This site became big thanks to Twitter and Facebook. We were also created at roughly the same time. In 2009, Twitter was just getting off the ground, and the Netherlands still thought Hyves was going to be the be-all and end-all, while Belgium was already on Facebook. Anyway, tl;dr: social media was still fun. Only in the years that followed did it get weirder and weirder.
On existing social media, you as a user are also the product. Fortunately, you used to get quite a lot in return. But that is becoming less and less. As a private person, I noticed that I saw fewer and fewer posts from people with whom I was not in active contact. That was unfortunate. As manager of the professional accounts of Culture Press, I noticed that the price per pageview was getting higher and higher for us.
There was no alternative
We - as a small independent news medium - keep the chimney burning of companies that do not care about the welfare of their users, it is the advertisers who determine what is censored, and what is promoted. It is, especially on Twitter, the excitement- and anger-based algorithms that determine what you as a user get to see.
That was annoying, but there was no alternative. Until Elon Musk took over Twitter and it suddenly became clear how dangerous it is to put something as vital as a social medium in the hands of a single company, or even a single man. When that took journalists to task who dared to be critical, it was definitively clear: this company does not have the right idea about public space.
9 million and counting
Fortunately, Mastodon, a decentralised, open-source social network that I had known since its inception in the previous decade, turned out to be mature enough by now to allow the outflow at Twitter. Since this autumn, it grew from 600,000 to 9,000,000 users. And all on servers that couldn't always handle the influx.
Because that is the beauty, and vulnerability, of Mastodon: the small servers (Instances) that keep the network going with their own rules and ethics.
As a user, you have an account with a small server, where you have very short lines to the administrators, and know exactly what rules apply. Through such a server, you yourself can follow people anywhere on the huge network, and block those you don't like. But the server can also determine which instances can be seen on the line. This can be useful when certain instances share nasty content.

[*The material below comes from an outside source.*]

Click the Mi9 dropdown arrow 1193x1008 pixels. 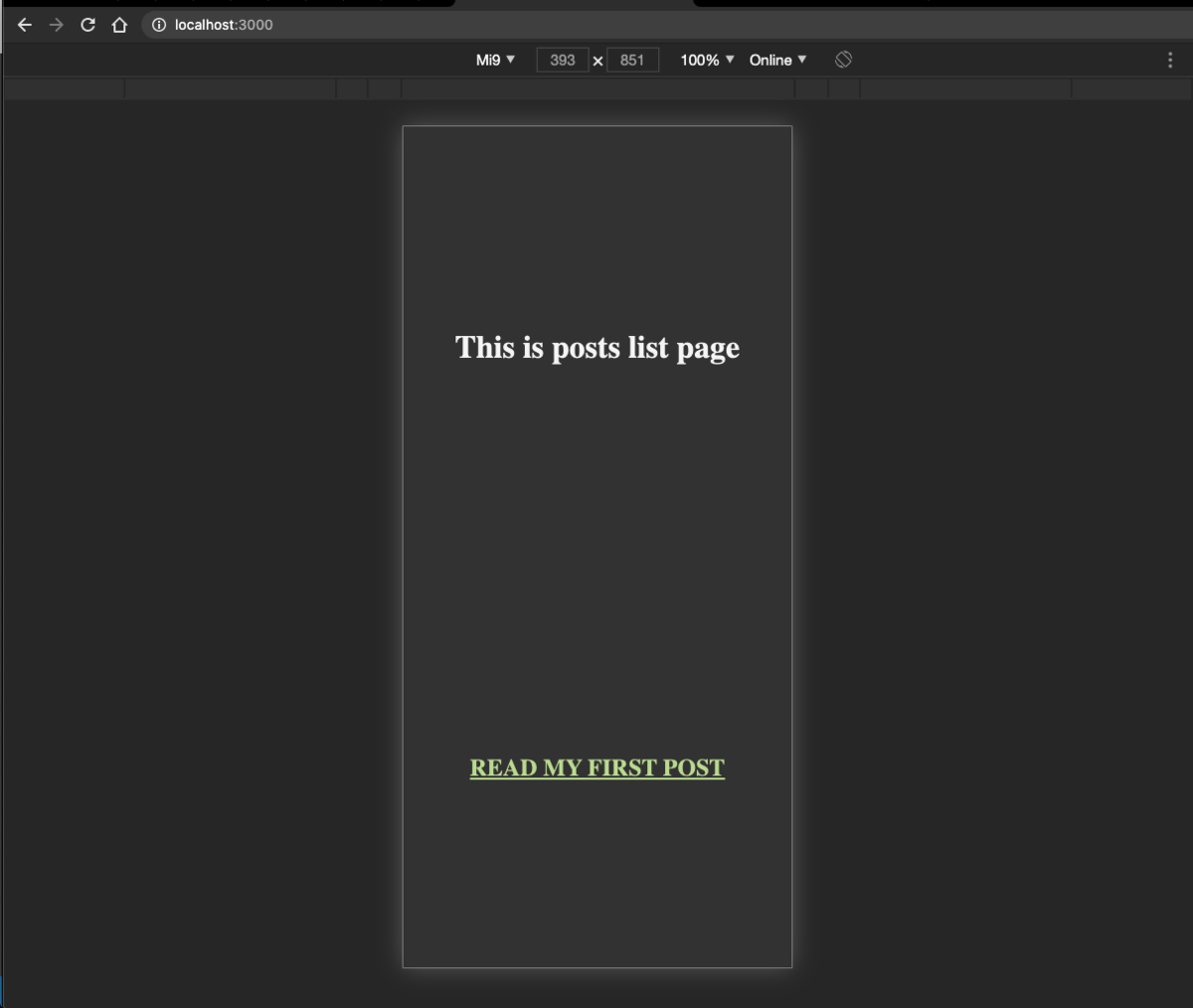point(510,60)
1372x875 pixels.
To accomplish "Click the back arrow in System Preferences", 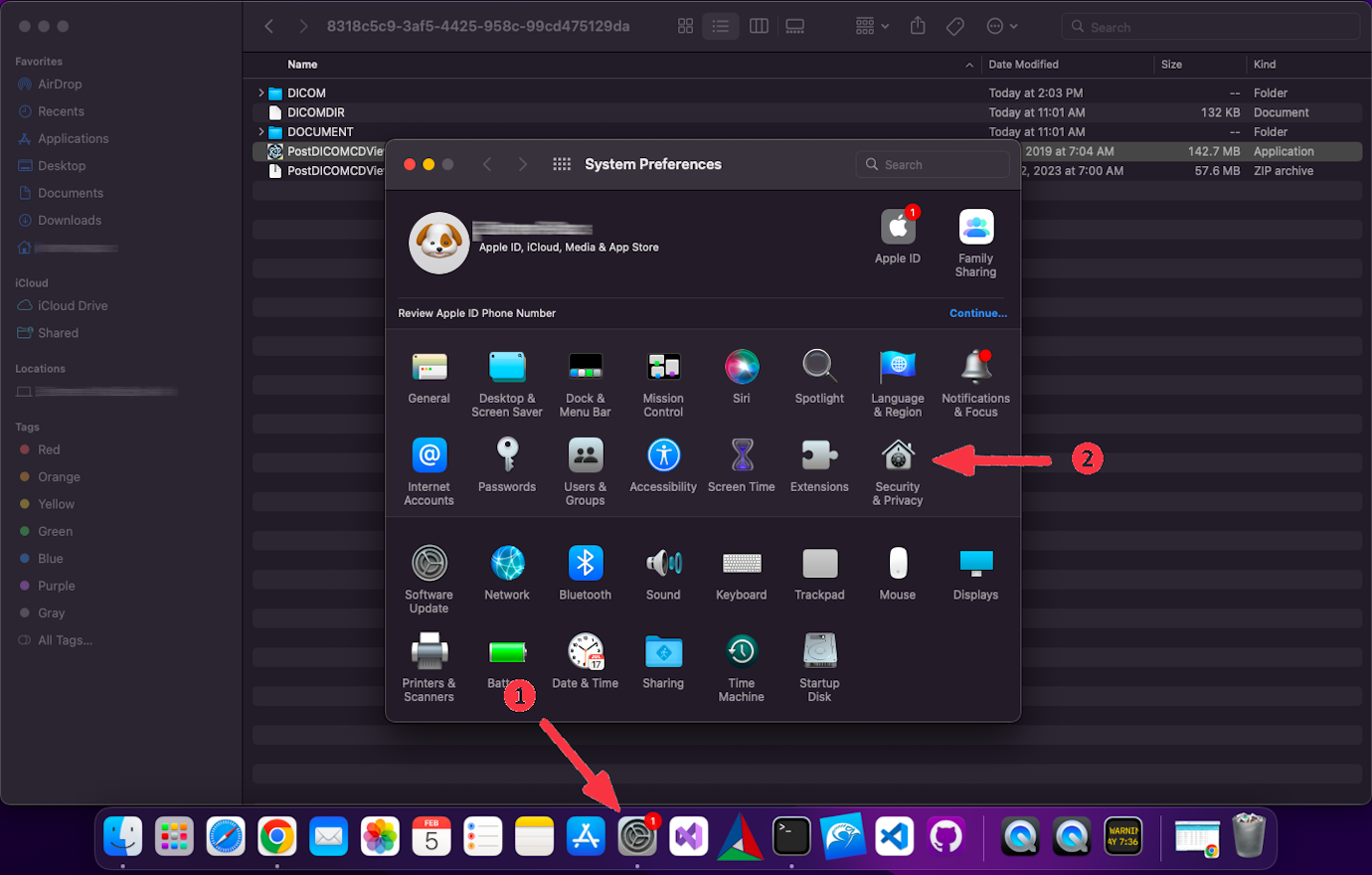I will (x=487, y=164).
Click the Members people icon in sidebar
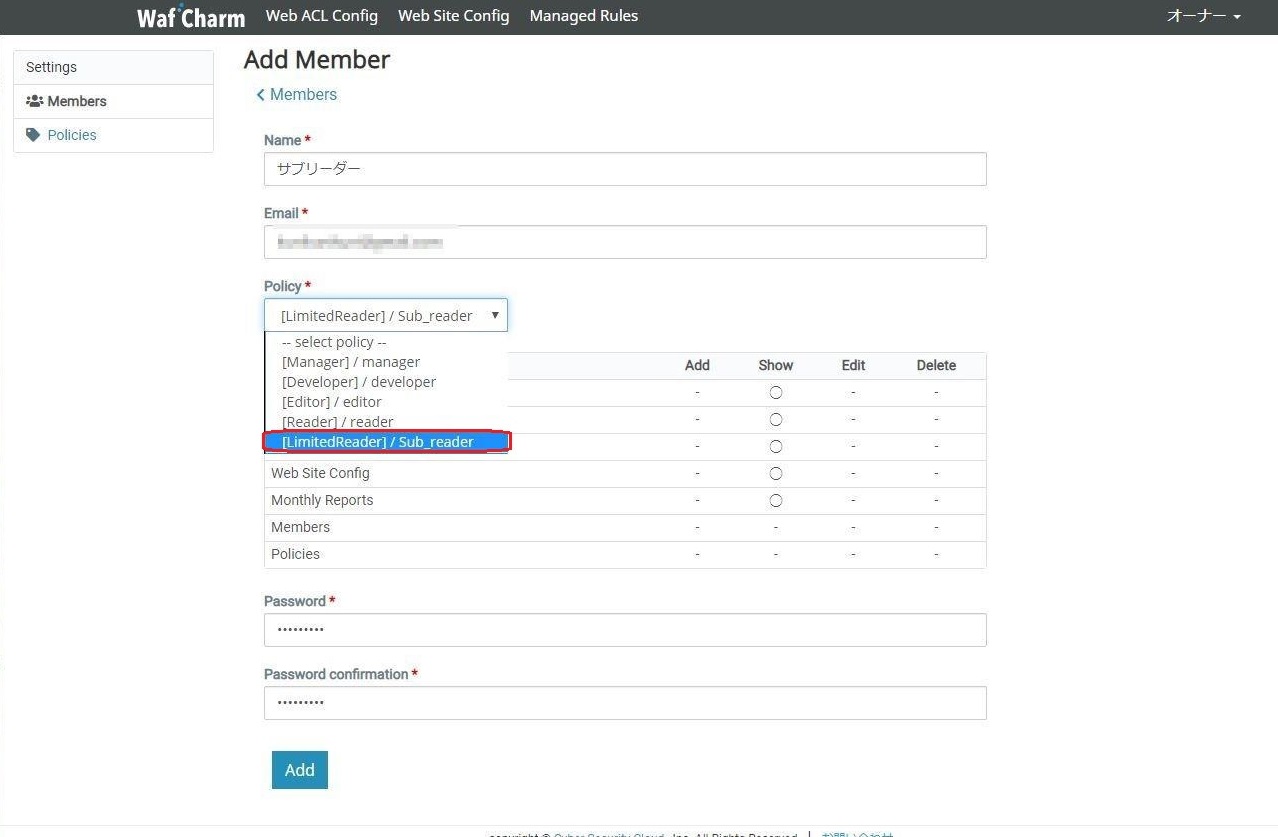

Do you disagree with the policy of your instance, you can let the administrators know, or you can move, keeping all your contacts, to a instance that more meets your needs.
Cultural press is Mastodon
So now Culture Press also offers that service. You can visit our instance mastodon.culturepress.co.uk open an account (for now members only) and from there the 'fediverse' in, the network of all mastodon servers, where more and more media and interesting users can be found. And where you hold all the power.
Culture Press has set up its own server to contribute to the vitality of the network. We don't earn anything from that. That's actually really nice.